»»

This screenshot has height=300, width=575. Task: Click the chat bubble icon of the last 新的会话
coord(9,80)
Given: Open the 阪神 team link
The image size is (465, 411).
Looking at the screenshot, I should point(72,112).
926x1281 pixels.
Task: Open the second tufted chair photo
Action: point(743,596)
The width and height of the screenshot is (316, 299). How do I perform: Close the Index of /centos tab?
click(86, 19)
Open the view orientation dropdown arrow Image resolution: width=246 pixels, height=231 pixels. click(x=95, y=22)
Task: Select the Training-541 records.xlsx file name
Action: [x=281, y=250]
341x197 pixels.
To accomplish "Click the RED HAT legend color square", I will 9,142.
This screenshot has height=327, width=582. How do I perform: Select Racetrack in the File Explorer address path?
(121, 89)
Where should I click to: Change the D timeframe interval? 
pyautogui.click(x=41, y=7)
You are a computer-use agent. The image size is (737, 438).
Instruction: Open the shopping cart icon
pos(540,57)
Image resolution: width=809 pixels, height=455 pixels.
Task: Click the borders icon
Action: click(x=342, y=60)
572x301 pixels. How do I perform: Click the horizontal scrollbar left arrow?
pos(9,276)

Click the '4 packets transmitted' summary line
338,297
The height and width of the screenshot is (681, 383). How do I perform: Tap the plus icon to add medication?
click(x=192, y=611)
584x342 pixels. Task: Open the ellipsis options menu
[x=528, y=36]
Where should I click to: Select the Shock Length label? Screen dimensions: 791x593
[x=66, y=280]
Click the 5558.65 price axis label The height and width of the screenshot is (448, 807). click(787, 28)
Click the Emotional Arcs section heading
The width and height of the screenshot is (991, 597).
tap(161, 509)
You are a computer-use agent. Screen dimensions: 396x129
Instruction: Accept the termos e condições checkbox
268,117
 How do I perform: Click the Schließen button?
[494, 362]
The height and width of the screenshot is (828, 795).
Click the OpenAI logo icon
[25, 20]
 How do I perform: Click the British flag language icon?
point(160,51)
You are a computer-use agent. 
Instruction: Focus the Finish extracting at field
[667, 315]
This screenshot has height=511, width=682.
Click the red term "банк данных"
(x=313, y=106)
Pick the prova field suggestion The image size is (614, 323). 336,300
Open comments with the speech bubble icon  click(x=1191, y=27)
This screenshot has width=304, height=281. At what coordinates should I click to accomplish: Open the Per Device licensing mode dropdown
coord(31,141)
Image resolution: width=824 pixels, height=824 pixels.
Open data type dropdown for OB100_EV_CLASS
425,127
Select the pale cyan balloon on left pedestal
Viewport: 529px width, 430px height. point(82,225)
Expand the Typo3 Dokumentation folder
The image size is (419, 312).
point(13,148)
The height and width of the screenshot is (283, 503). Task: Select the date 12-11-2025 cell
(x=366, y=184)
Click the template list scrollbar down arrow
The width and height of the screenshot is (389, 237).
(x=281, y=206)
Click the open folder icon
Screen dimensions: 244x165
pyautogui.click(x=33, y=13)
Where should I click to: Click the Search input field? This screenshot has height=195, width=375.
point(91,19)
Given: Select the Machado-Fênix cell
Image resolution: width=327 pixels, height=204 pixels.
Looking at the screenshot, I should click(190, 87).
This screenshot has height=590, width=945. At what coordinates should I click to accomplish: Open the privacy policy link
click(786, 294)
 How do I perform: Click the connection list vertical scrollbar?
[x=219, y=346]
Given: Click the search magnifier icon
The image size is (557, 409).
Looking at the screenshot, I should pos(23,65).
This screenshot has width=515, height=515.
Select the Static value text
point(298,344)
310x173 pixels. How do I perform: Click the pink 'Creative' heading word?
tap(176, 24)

««

§ **INSTRUCTIONS FOR THE TASK**:
Reproduce each line of the entries in which the word "Given" is found.

§ **ANSWER TO THIS EXERCISE**:
Given: Open the 阪神 team link
Given: Select the Machado-Fênix cell
Given: Click the search magnifier icon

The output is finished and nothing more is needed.